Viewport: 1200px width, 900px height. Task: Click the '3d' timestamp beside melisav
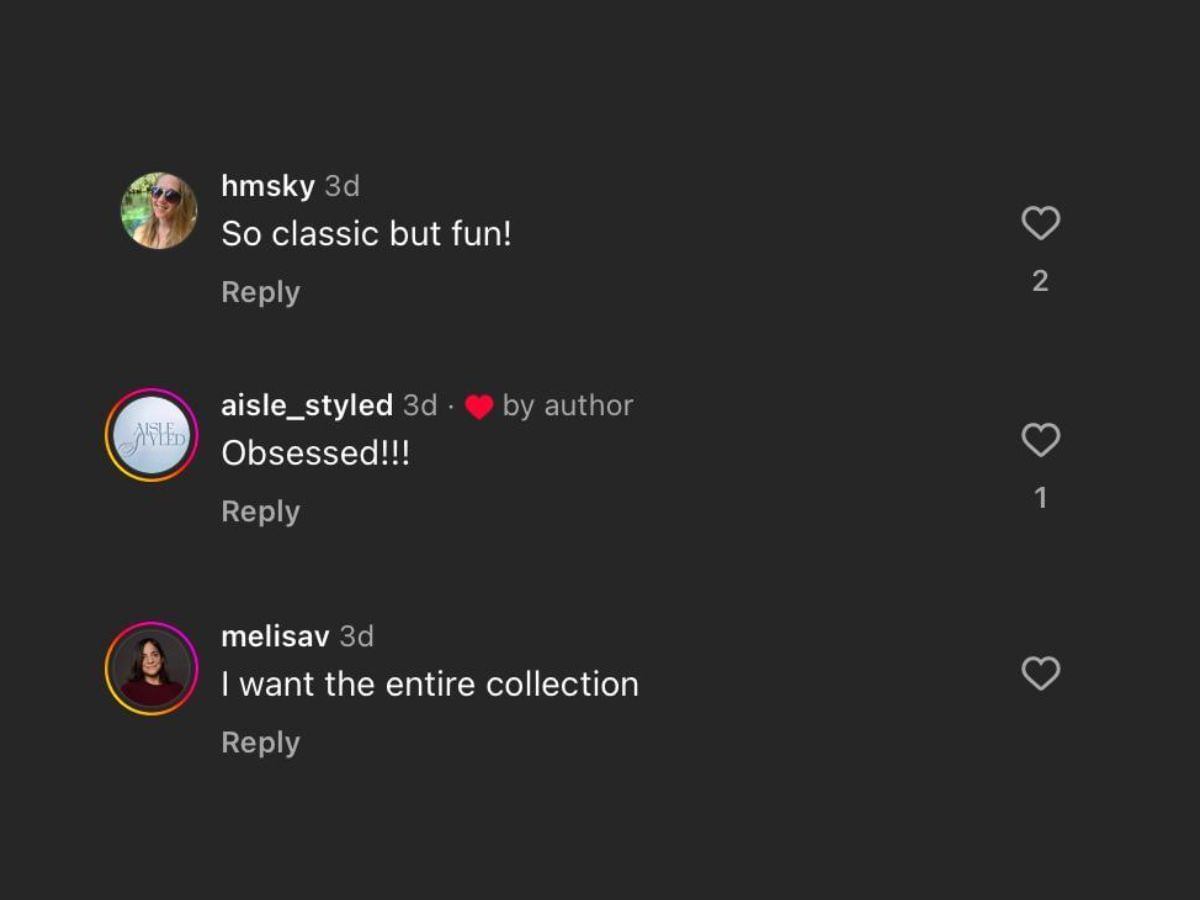357,636
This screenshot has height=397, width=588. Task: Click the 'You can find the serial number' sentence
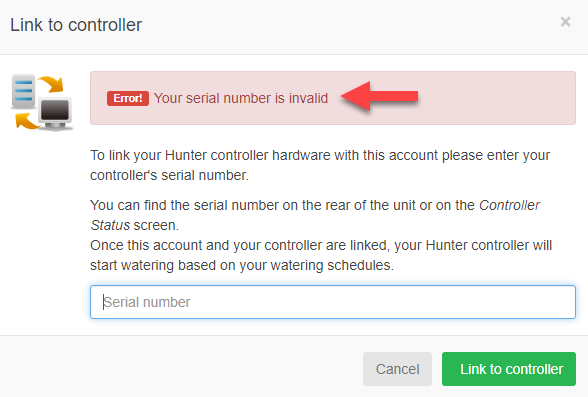tap(315, 215)
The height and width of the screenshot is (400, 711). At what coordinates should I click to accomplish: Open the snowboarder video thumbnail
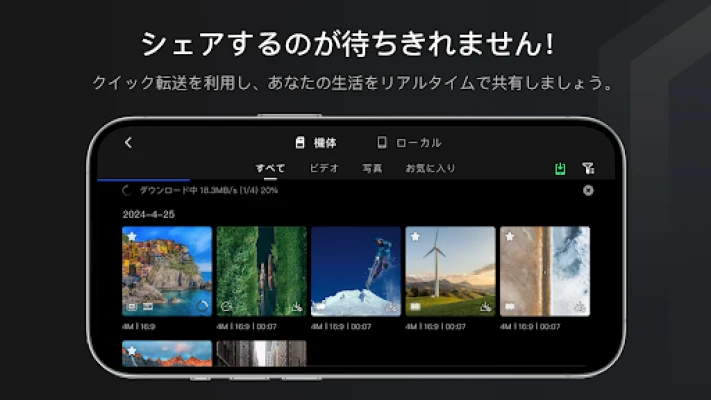point(356,270)
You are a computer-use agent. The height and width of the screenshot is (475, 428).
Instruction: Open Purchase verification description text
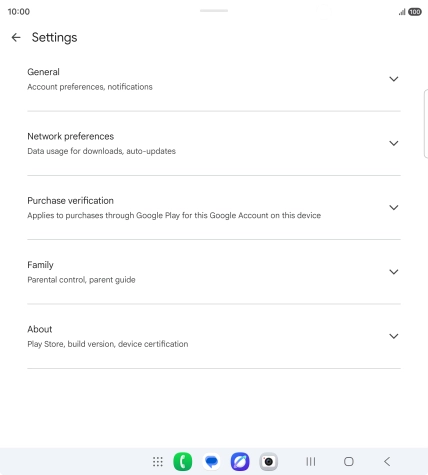[174, 215]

****

YOUR GOAL —
Your reply should give again exactly the lines from the one with "You are a computer-use" through the last line of the data, with both ends included and pictures left out.

TASK RESULT —
You are a computer-use agent. The height and width of the screenshot is (475, 428).
Instruction: Open Purchase verification description text
[174, 215]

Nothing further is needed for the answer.